The story is just great, too. Not exactly heartwarming, but it is in a way. Now, if you know anything about Les Miserables, you know that it’s about the French Revolution. Well, it’s actually after it. Yes, there is an uprising--which Hugo explains that it is more of an insurrection--but Hugo also explains that revolutions don’t just come to a complete and abrupt stop. They have to wind down. Now, the French lost their Revolution, so this applies even more so than to others. Hence the Barricade Rue de la Chanvrerie. Yes, Valjean is being hunted by the ruthless Javert, and some say that Javert is the antagonist, but I really think it’s more of an internal conflict. Many times, Valjean wrestles with his conscience, and also nearly drives himself insane. The first big one, if you know the musical, is “Who Am I?” The music does a very good job of describing the story and what the characters are going through. From Fantine’s “I Dreamed a Dream” to Javert’s “Stars”, it is just great music and really describes the story and the emotions. The uprising is amazing. Just the way it’s written and the passion of the insurgents.

On to the characters! There are many great characters in this, and I personally think Valjean is at the top, so I’ll let you all figure him out for yourselves. He is a very interesting character, and I just love him. How can you not? No, not like ‘love’ like romance, ‘love’ like he’s just an awesome character that you want to storm onto the pages, grab him by the wrist, and take him out of there and to some place where he can heal. Then you have Fantine. (Again, look up the pronunciation!) I like her, but I mostly feel sorry for her. I mean, the love of her life left her with her child, and she’s so poor that she’s driven to prostitution. Javert, now Javert is complicated and uncomplicated at the same time. Get to the end, and you’ll see why. I really like Cosette, too. I can’t really describe her, but I like how she changes. And Marius, as many mistakes as he makes, I like him, too. Oh, I can’t forget Enjolras. (Yes, Max, that’s the guy with the curly blond hair in the movie. The one you like so much.) I really like him too. Let’s just say I either like or love all the characters, or I find them interesting.

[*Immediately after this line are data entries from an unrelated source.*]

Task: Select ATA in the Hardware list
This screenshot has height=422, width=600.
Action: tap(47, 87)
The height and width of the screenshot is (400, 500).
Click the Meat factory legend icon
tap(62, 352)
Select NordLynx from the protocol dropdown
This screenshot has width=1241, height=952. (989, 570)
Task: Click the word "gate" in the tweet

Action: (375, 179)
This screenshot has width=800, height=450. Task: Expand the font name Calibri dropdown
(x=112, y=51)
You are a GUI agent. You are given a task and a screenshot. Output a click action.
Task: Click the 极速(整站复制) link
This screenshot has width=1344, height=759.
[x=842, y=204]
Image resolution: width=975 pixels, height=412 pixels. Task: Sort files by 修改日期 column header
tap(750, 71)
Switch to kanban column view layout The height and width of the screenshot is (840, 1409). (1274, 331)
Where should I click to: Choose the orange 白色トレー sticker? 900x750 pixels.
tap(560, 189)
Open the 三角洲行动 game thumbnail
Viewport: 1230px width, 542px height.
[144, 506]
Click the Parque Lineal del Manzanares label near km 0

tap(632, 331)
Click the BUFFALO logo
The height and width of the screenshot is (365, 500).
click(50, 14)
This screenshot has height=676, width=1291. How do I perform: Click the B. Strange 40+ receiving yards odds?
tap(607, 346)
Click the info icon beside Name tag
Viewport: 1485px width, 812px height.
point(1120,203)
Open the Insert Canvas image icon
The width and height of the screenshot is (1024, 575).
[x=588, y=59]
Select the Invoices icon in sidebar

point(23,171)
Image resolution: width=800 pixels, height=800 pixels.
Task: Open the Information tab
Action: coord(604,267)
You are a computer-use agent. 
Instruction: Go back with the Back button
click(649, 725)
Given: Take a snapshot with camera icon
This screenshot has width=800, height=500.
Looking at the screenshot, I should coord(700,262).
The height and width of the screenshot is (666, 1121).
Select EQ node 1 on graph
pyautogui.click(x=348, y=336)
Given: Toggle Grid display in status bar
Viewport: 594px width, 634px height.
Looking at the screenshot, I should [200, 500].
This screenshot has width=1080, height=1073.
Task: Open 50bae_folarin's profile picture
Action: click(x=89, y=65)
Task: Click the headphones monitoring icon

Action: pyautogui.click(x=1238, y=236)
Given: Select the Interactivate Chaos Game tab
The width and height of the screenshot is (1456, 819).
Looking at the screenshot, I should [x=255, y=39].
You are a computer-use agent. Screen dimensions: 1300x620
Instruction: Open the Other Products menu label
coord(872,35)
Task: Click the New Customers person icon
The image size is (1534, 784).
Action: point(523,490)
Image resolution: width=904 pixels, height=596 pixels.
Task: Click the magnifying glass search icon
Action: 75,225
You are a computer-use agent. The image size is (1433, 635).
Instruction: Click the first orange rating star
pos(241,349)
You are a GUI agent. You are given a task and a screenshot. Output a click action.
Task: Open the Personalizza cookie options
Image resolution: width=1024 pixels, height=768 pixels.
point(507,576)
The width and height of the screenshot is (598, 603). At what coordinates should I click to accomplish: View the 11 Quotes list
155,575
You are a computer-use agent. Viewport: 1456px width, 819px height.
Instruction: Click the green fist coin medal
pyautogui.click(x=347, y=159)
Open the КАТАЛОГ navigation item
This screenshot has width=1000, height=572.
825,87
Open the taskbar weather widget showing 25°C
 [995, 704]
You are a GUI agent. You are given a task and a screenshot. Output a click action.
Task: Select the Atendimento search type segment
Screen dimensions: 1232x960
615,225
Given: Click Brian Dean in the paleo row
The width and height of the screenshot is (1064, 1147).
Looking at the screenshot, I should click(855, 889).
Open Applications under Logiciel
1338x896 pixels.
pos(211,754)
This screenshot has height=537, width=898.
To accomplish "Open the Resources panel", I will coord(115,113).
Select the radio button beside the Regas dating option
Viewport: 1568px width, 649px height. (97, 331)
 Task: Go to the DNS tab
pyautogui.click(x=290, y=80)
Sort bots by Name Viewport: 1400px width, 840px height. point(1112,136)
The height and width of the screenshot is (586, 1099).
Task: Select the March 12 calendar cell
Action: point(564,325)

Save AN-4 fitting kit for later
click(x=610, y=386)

Hugo’s writing style is different. And I really really like it. I’ve never come across an author that writes like that. Yes, I know, it could just be the translators, but I don’t think you can really change that, whether it’s in a different language or not. He puts humor into his story, calling Madame Thenardier the Thenardiess and the way he characterizes Thenardier. Now, he does explain things very well. I’ve never come across an author that could make me visualize a battle. I don’t visualize maps. But for this, I did. Some parts I wanted to skip, they were that boring, but I didn’t and I’m glad I didn’t. For example, the Battle of Waterloo. I know all about that now.

Hugo creates a wonderful story about love, loyalty, and redemption in a world where you would least expect it, in the midst of June 6th, 1832.
Five stars!
Goodbye for now,

P. S. I read the edition you see above. Complete and unabridged.